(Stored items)
::::

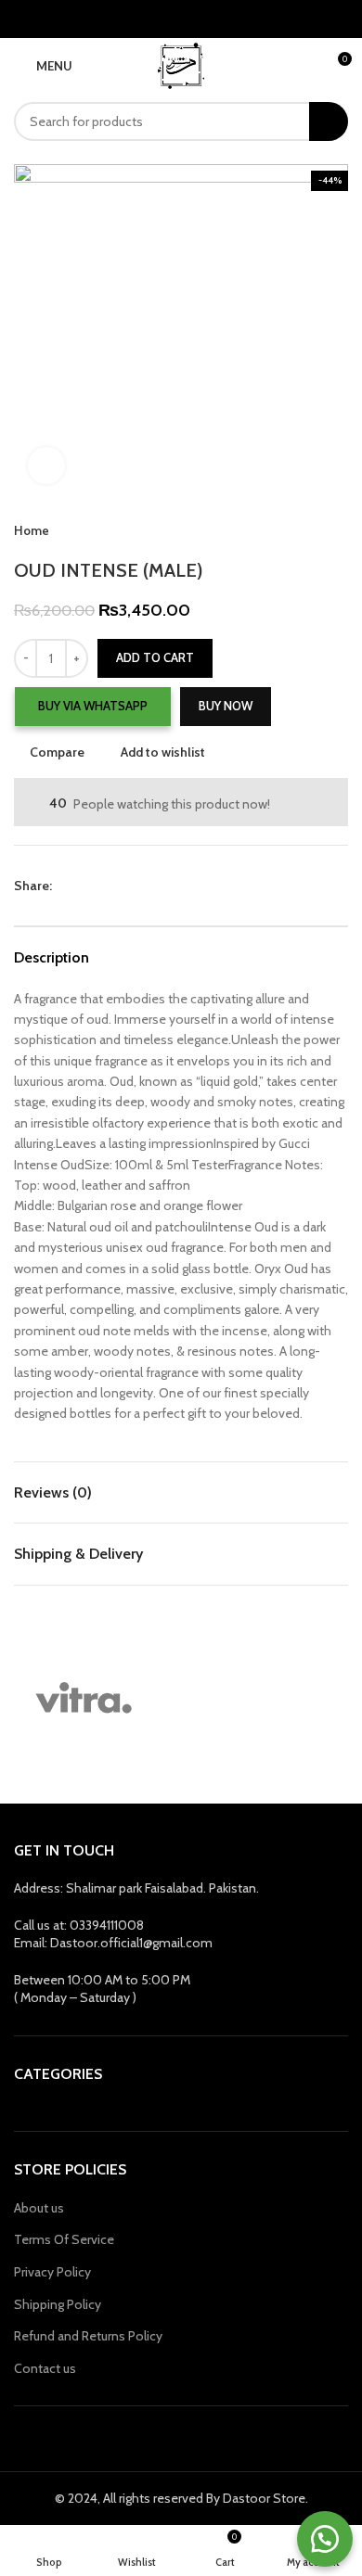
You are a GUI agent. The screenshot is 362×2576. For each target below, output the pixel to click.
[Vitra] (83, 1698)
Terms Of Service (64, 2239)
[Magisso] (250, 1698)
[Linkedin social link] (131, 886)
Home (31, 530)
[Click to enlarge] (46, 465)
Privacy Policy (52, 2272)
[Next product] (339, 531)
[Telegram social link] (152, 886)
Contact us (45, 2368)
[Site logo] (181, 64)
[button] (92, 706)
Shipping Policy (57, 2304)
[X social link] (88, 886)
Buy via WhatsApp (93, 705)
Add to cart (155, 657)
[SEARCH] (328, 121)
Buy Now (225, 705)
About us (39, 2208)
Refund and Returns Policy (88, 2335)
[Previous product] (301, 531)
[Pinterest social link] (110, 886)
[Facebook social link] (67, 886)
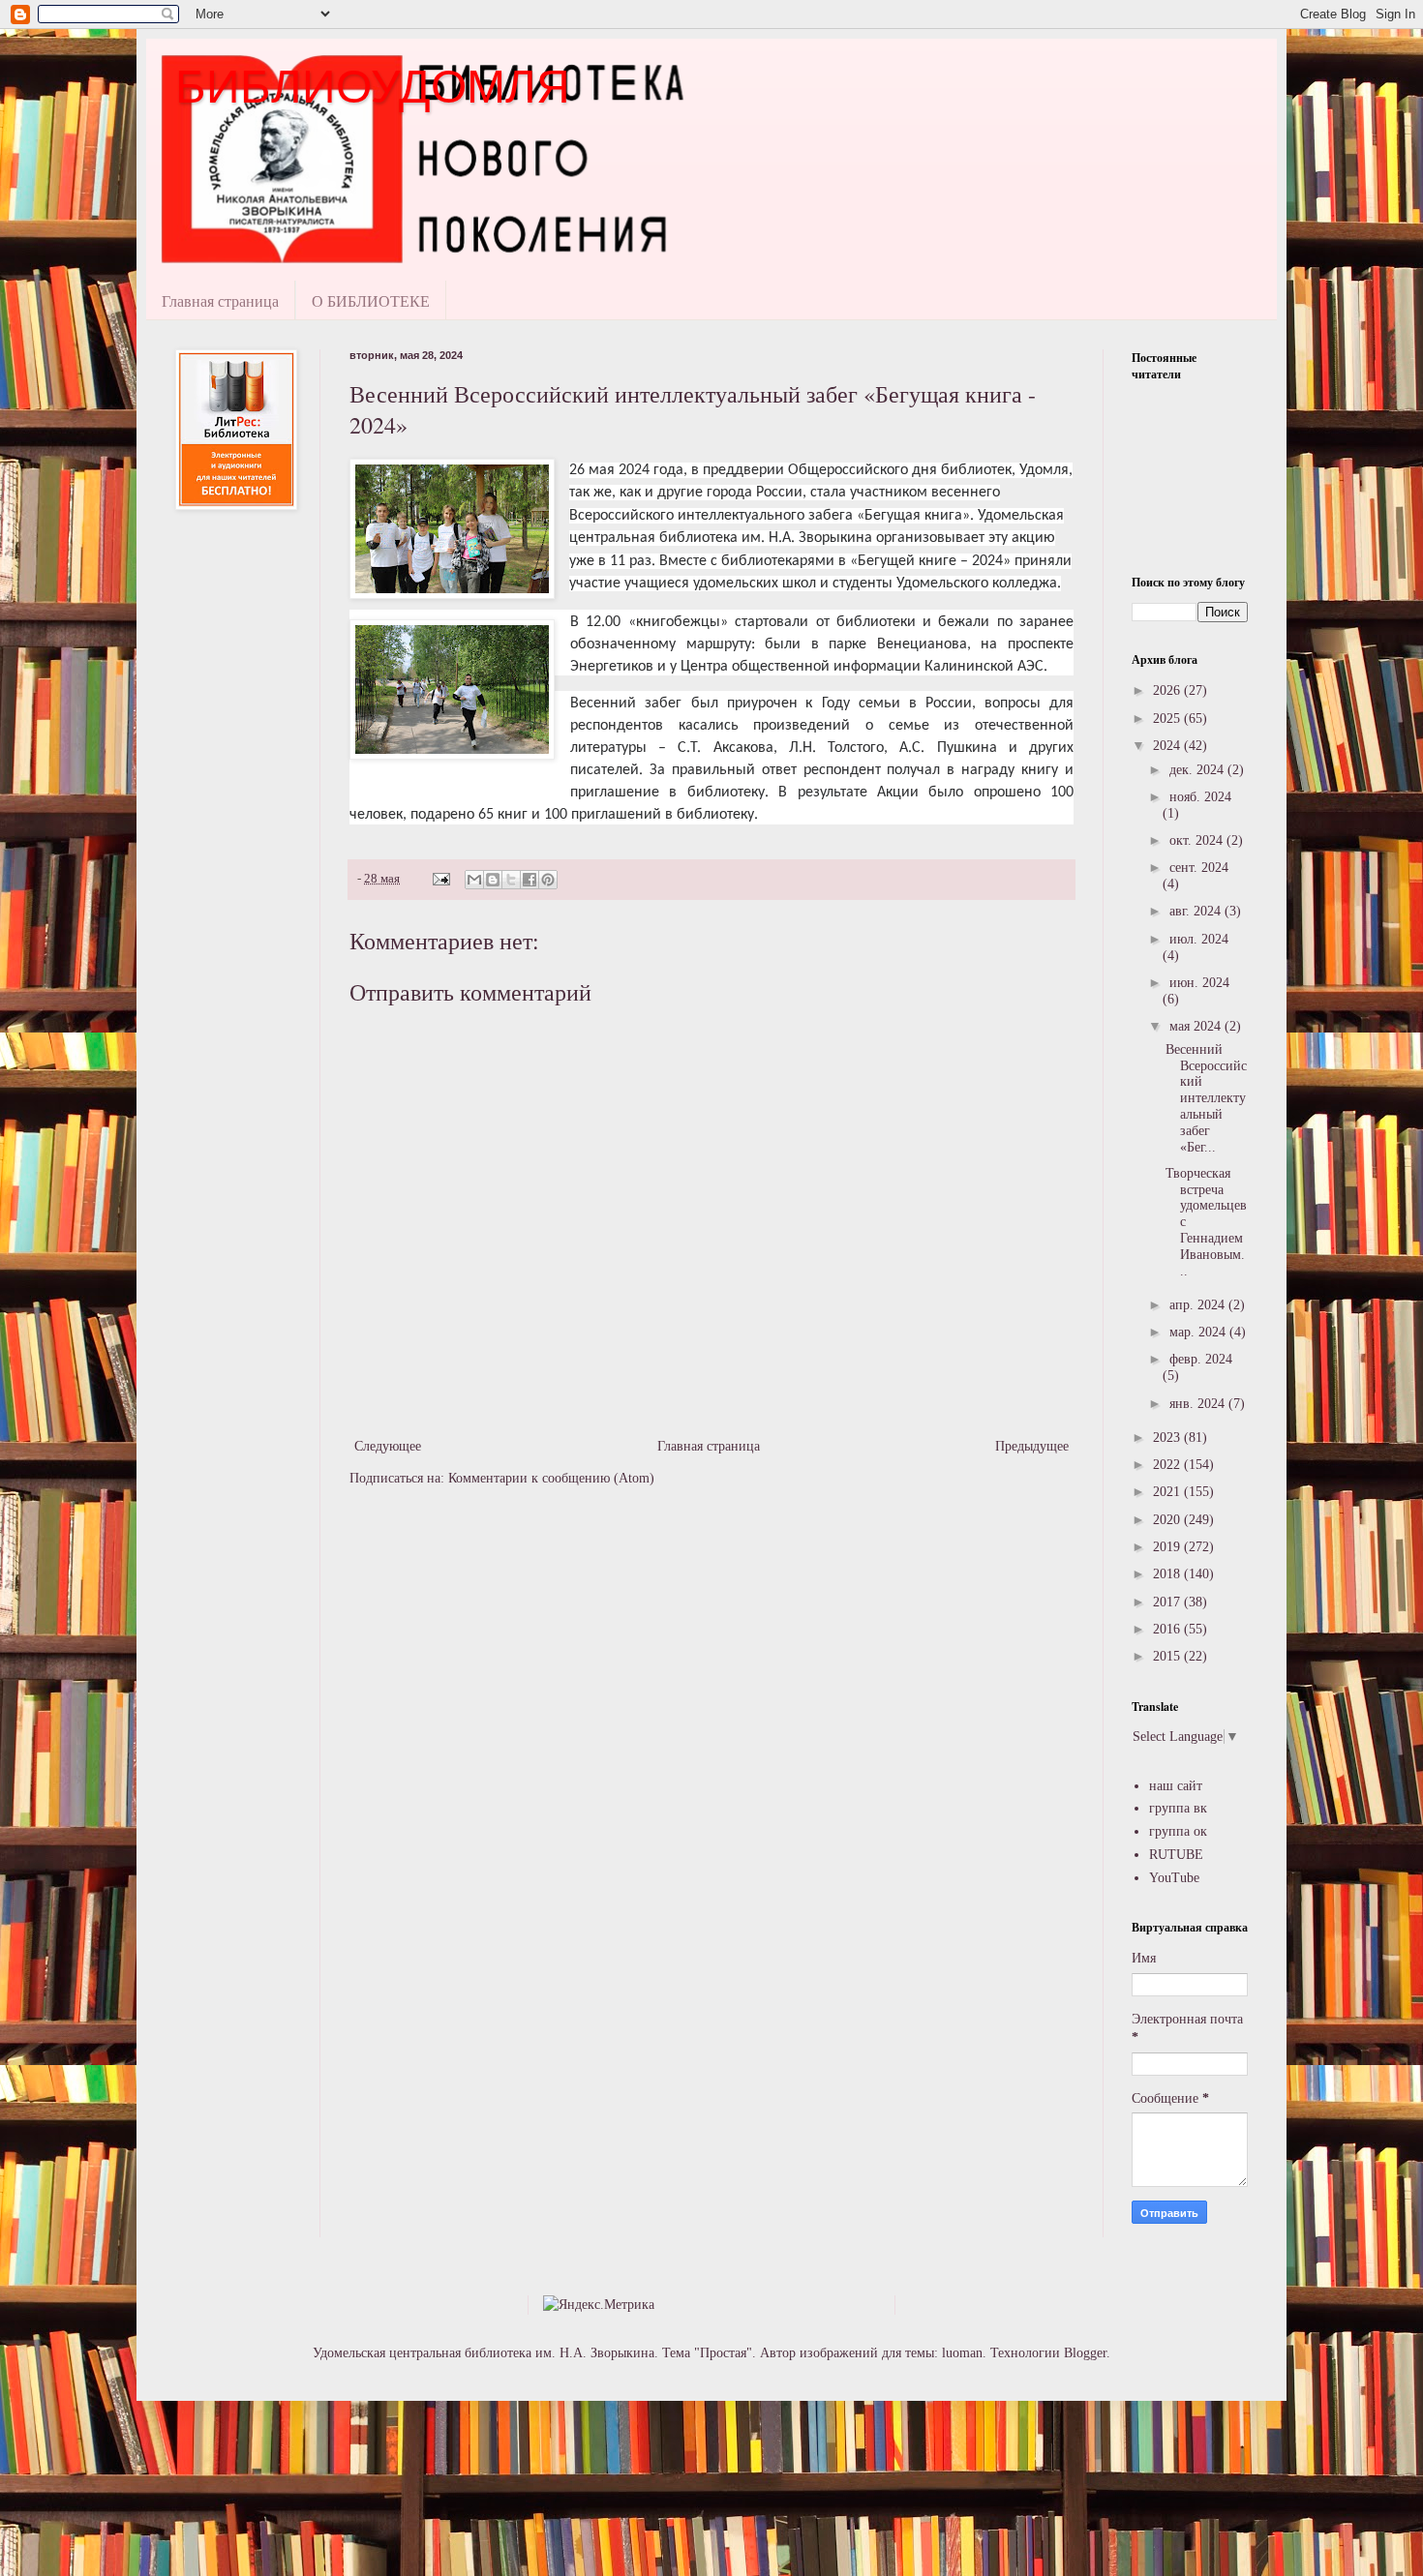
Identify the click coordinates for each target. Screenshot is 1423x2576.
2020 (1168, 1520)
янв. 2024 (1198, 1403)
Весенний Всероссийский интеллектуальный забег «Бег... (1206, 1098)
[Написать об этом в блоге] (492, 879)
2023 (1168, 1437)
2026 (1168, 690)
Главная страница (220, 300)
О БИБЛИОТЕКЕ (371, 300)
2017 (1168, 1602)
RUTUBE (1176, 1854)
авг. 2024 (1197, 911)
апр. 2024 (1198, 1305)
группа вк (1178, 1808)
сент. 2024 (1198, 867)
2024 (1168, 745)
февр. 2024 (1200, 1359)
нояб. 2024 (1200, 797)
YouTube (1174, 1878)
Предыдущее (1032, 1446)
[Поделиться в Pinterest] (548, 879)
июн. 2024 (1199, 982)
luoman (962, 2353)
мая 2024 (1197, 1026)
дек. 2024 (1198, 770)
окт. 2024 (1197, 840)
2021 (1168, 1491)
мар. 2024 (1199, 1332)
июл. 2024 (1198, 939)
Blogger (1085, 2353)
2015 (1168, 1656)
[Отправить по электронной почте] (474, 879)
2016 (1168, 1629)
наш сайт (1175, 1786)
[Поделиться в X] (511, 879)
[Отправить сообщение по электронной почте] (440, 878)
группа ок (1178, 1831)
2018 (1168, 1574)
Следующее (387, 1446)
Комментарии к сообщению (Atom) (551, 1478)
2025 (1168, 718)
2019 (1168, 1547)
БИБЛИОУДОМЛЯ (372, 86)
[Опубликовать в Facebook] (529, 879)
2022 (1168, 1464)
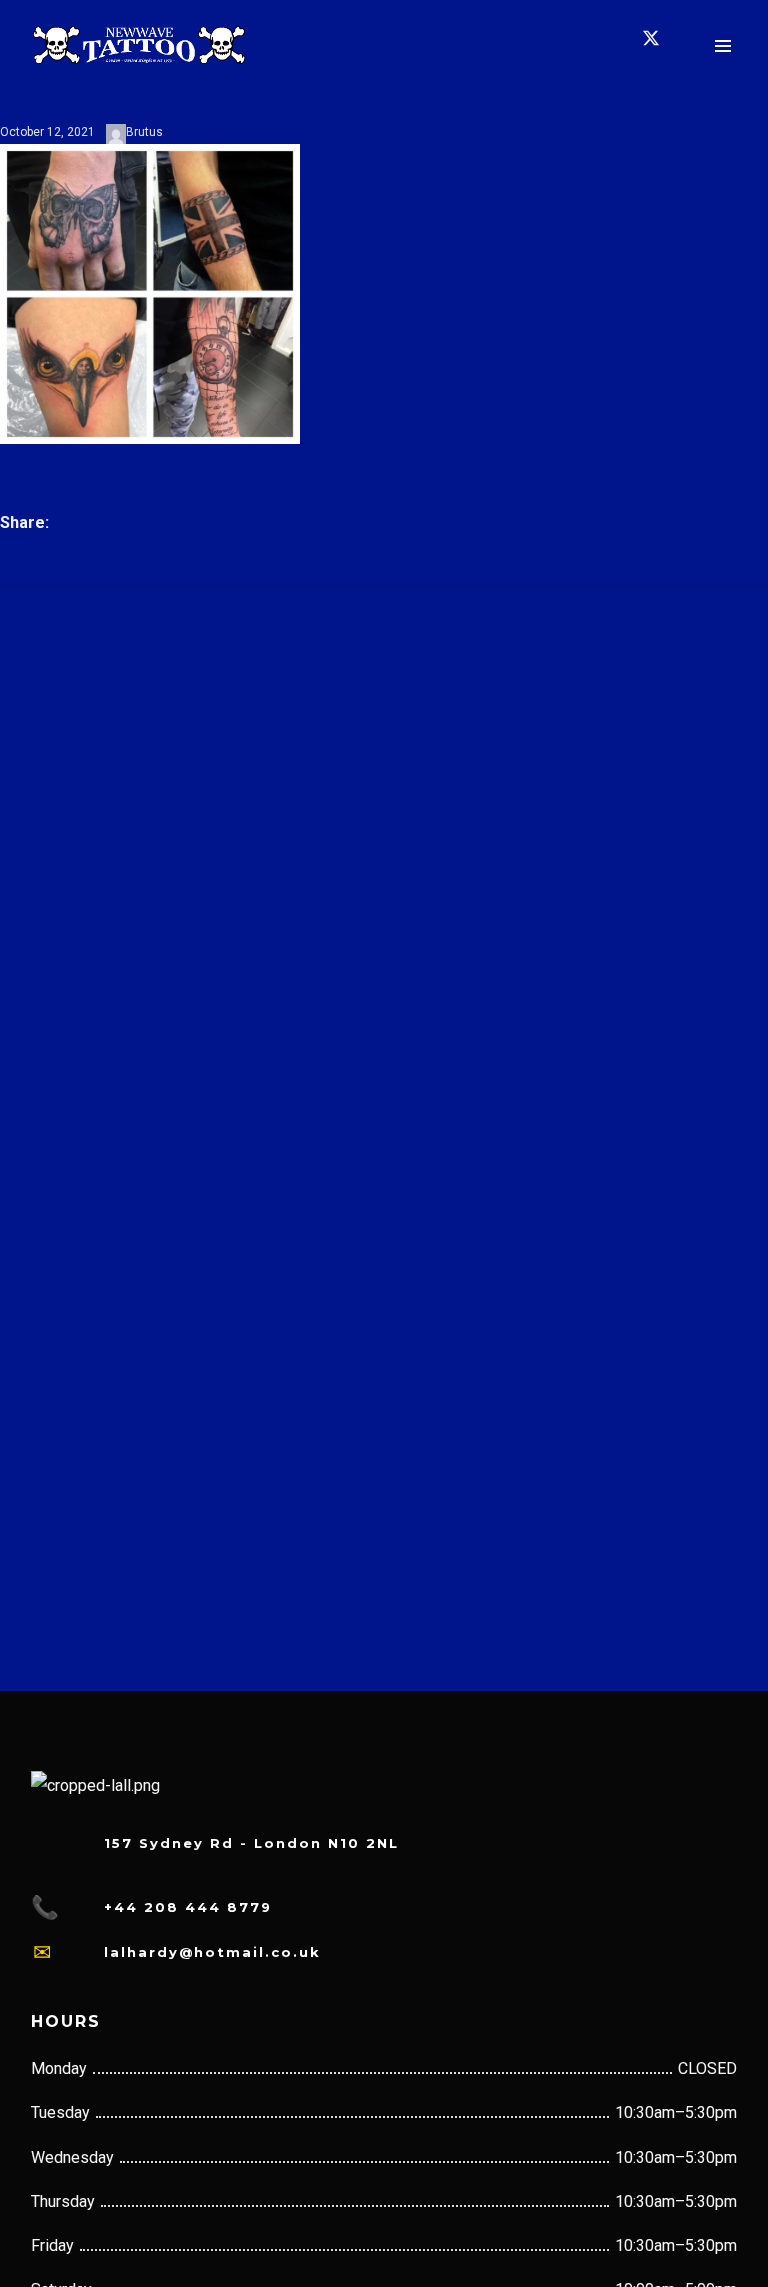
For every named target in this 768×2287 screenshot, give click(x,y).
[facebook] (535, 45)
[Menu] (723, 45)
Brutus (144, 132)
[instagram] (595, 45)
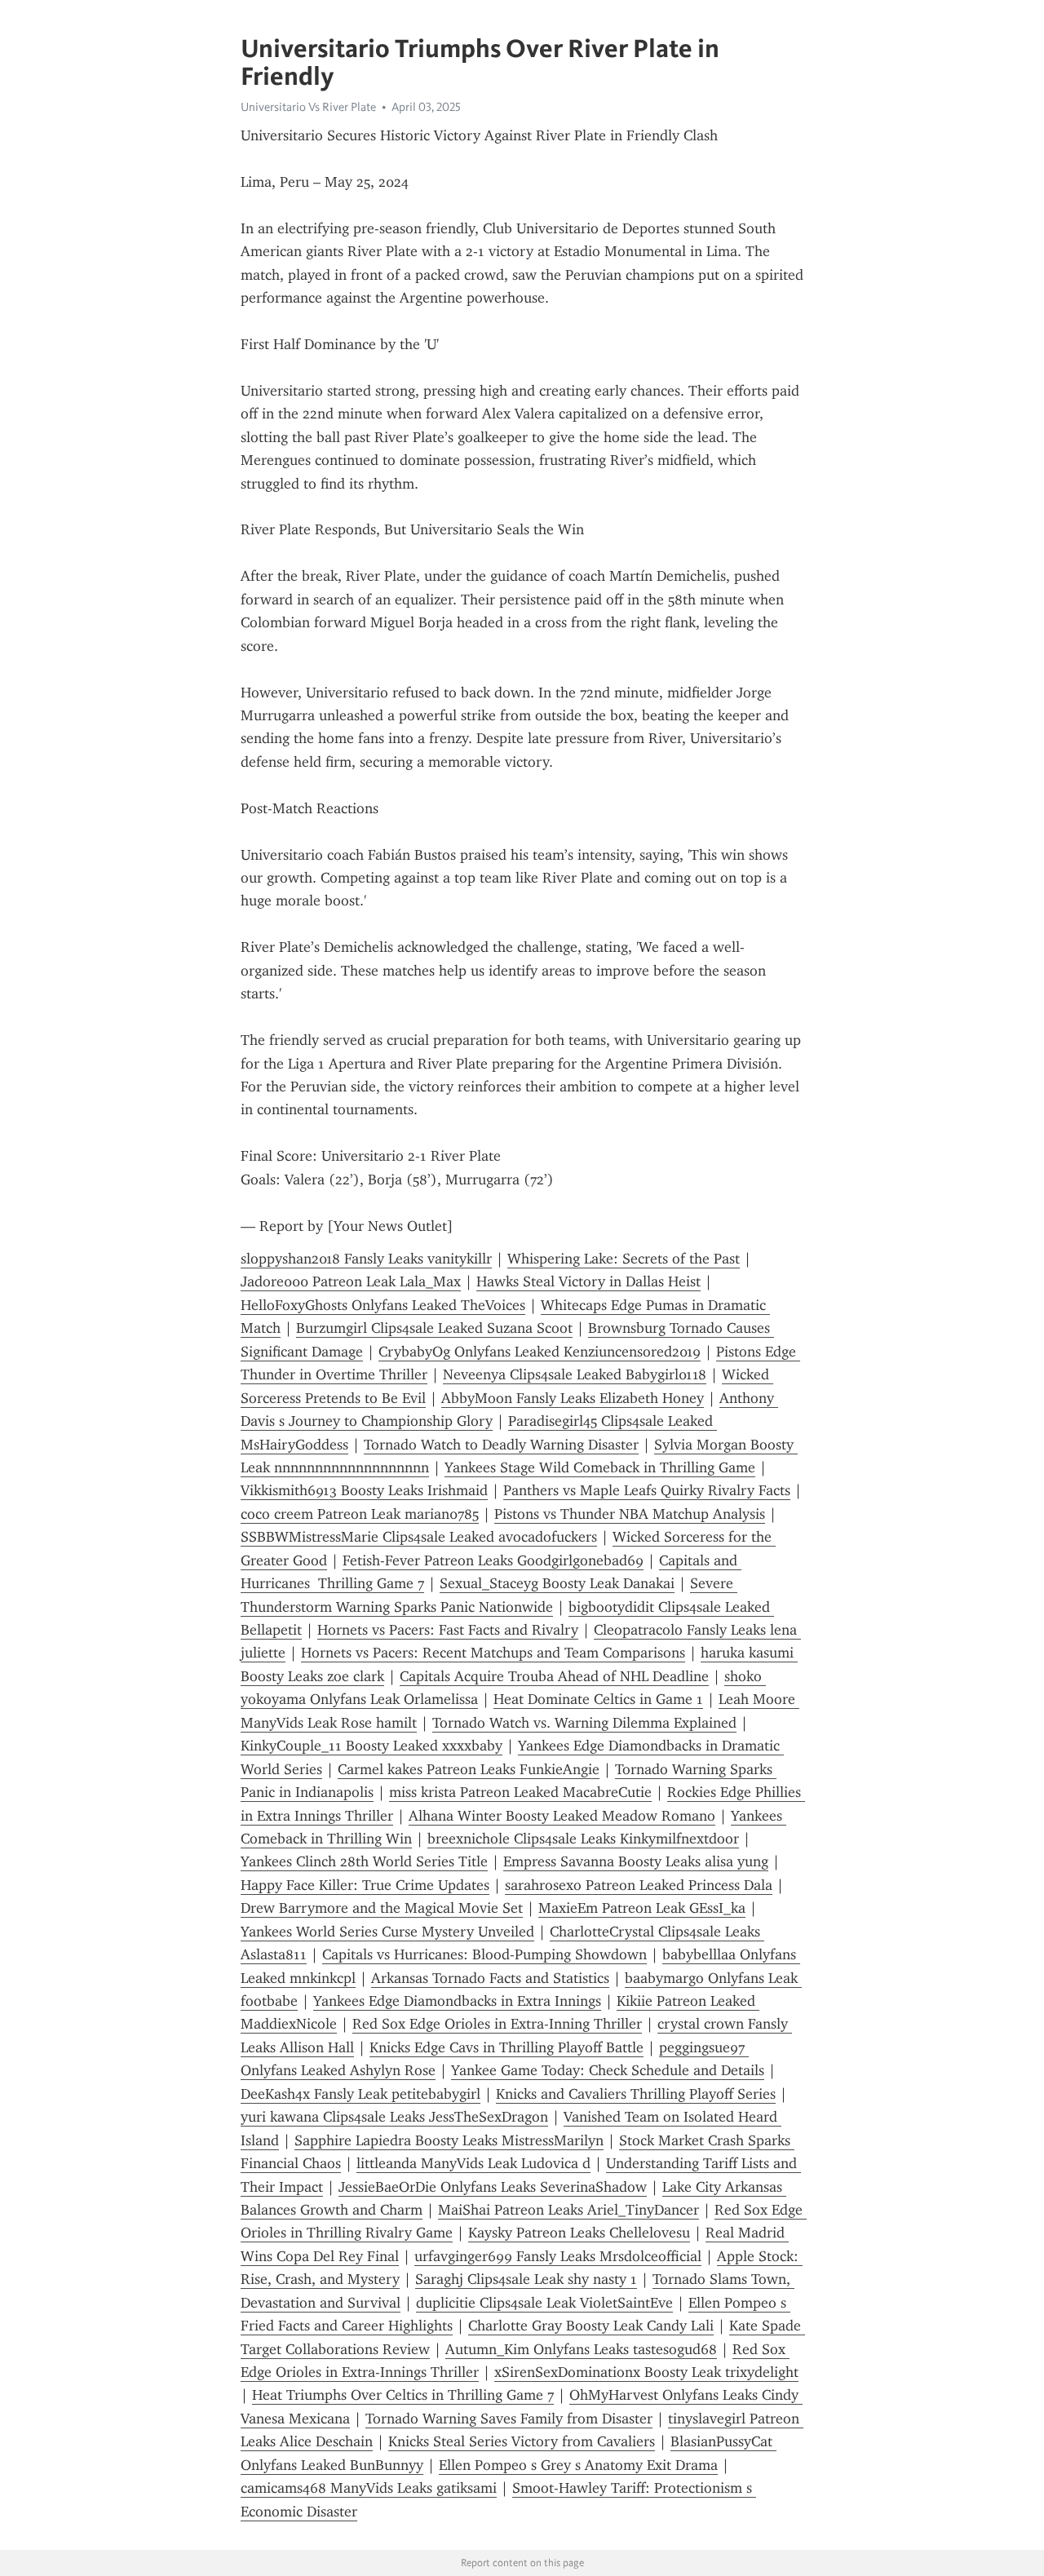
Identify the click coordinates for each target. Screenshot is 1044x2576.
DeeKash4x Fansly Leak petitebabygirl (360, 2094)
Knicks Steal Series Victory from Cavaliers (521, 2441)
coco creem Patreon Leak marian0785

::::

• [EXERCISE GOAL]: Would you copy the records word for word, without any of their pictures?

• [RESULT OF THE TASK]:
You are a GUI agent. The screenshot is 362×2576. For each target below, output the pixel to click.
[Vitra] (83, 1698)
Terms Of Service (64, 2239)
[Magisso] (250, 1698)
[Linkedin social link] (131, 886)
Home (31, 530)
[Click to enlarge] (46, 465)
Privacy Policy (52, 2272)
[Next product] (339, 531)
[Telegram social link] (152, 886)
Contact us (45, 2368)
[Site logo] (181, 64)
[button] (92, 706)
Shipping Policy (57, 2304)
[X social link] (88, 886)
Buy via WhatsApp (93, 705)
Add to cart (155, 657)
[SEARCH] (328, 121)
Buy Now (225, 705)
About us (39, 2208)
Refund and Returns Policy (88, 2335)
[Previous product] (301, 531)
[Pinterest social link] (110, 886)
[Facebook social link] (67, 886)
Identify the click coordinates for each target. Screenshot is 1423x2576.
2020 (1168, 1520)
янв. 2024 (1198, 1403)
Весенний Всероссийский интеллектуальный забег «Бег... (1206, 1098)
[Написать об этом в блоге] (492, 879)
2023 (1168, 1437)
2026 (1168, 690)
Главная страница (220, 300)
О БИБЛИОТЕКЕ (371, 300)
2017 (1168, 1602)
RUTUBE (1176, 1854)
авг. 2024 (1197, 911)
апр. 2024 (1198, 1305)
группа вк (1178, 1808)
сент. 2024 (1198, 867)
2024 (1168, 745)
февр. 2024 (1200, 1359)
нояб. 2024 (1200, 797)
YouTube (1174, 1878)
Предыдущее (1032, 1446)
[Поделиться в Pinterest] (548, 879)
июн. 2024 (1199, 982)
luoman (962, 2353)
мая 2024 (1197, 1026)
дек. 2024 (1198, 770)
окт. 2024 (1197, 840)
2021 (1168, 1491)
мар. 2024 (1199, 1332)
июл. 2024 (1198, 939)
Blogger (1085, 2353)
2015 (1168, 1656)
[Отправить по электронной почте] (474, 879)
2016 (1168, 1629)
наш сайт (1175, 1786)
[Поделиться в X] (511, 879)
[Отправить сообщение по электронной почте] (440, 878)
группа ок (1178, 1831)
2018 (1168, 1574)
Следующее (387, 1446)
Комментарии к сообщению (Atom) (551, 1478)
2025 (1168, 718)
2019 (1168, 1547)
БИБЛИОУДОМЛЯ (372, 86)
[Опубликовать в Facebook] (529, 879)
2022 (1168, 1464)
For every named target in this 768×2287 screenshot, give click(x,y).
[facebook] (535, 45)
[Menu] (723, 45)
Brutus (144, 132)
[instagram] (595, 45)
Identify the click coordinates for each target. Screenshot is 1044x2576.
DeeKash4x Fansly Leak petitebabygirl (360, 2094)
Knicks Steal Series Victory from Cavaliers (521, 2441)
coco creem Patreon Leak marian0785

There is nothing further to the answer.